Mitchell v. Schlabach, No. 16-1522 (6th Cir 2017)-A Michigan police officer stopped Mitchell on traffic on a report that he assaulted someone and was driving drunk. Mitchell stopped than sped away causing a car chase. Mitchell fled through neighborhoods and drove at speeds of 100 mph in the pouring rain. After a 10 minute chase, Mitchell crashed in a ditch. The officer drew his gun and approached Mitchell, who had exited his vehicle. The officer repeatedly ordered Mitchell to get on the ground. Mitchell, instead, turned and walked toward the officer. He had clenched fists, wide eyes, and walked quickly toward the officer. He refused to follow any commands. The officer was pointing his gun at Mitchell. The officer backed away from Mitchell, but Mitchell closed the gap and got within approx. 21 ft of the officer. The officer shot him once. Mitchell continued to purposely approach the officer. He shot again, killing Mitchell.

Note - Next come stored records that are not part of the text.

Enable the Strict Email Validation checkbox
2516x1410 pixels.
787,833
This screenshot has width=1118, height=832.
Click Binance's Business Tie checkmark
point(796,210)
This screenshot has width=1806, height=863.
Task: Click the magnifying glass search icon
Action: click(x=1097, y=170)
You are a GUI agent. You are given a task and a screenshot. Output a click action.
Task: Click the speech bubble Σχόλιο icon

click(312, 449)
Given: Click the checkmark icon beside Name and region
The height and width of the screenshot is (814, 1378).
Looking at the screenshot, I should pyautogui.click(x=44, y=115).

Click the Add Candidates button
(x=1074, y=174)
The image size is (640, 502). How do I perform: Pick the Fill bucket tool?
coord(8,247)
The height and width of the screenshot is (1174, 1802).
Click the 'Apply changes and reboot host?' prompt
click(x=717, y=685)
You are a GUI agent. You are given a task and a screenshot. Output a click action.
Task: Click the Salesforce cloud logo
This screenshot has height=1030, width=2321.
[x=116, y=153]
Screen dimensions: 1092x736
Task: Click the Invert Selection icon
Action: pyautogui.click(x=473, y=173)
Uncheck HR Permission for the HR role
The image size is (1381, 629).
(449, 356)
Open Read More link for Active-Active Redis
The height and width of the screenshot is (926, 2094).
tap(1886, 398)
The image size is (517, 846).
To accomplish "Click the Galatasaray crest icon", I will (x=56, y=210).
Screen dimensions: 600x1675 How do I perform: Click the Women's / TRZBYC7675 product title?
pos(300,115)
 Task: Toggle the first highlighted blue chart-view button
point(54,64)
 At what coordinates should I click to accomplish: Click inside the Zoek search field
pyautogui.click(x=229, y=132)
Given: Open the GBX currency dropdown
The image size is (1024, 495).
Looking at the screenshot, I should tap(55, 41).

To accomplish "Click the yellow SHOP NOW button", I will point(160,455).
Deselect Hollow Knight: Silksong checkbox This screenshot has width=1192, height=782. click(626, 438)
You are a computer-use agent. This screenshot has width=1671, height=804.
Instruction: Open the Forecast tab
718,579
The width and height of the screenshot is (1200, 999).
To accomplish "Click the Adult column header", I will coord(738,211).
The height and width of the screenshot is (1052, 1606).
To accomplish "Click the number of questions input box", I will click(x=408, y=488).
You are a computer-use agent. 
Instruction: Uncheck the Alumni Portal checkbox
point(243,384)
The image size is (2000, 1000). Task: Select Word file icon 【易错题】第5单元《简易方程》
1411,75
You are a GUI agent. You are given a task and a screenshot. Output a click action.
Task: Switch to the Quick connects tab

A family member sued the officer for excessive use of force. The court held that the officer was alone in an unpopulated forest after a 100 mph chase. Mitchell disregarded a gun being pointed at him and charged the officer. The officer was justified in shooting him. The officer had qualified immunity.


US v. Sanchez, No. 17-4000 (10th Cir 2018)-Sanchez was stopped on traffic by a Utah Highway Patrol Trooper for speeding. Sanchez did not have a driver license with him and he was driving a rental car. The Trooper reviewed the rental agreement. The agreement showed a different person not in the vehicle rented the car. The Trooper contacted the rental company. The car was overdue to be returned and it was being driven by an unauthorized person. The company wanted the Trooper to impound the vehicle. During the inventory, the Trooper found 10 bricks of methamphetamine. Defendant argued Trooper Withers's subjective intent to uncover evidence of a crime invalidated the search. An inventory search is invalid only if it is undertaken for the "sole purpose of investigation." Colorado v. Bertine, 479 U.S. 367, 372 (1987) (emphasis added). "While mixed motives or suspicions undoubtedly exist in many inventory searches, such motives or suspicions alone will not invalidate an otherwise proper inventory search." United States v. Cecala, 2000 WL 18948, *2 (10th Cir. 2000) (unpublished). Here, Trooper Withers impounded the vehicle because Enterprise requested the impound when it learned no authorized driver was in the area. Although Trooper Withers stated he hoped to search the vehicle for drugs, searching for drugs was not the sole motive for the inventory. Once Enterprise requested the impound, Trooper Withers was required to conduct the inventory search of the car and its contents. As a dual motive does not invalidate an otherwise lawful impound and inventory, we hold Trooper Withers's subjective intent to uncover evidence of a crime did not invalidate the lawful search.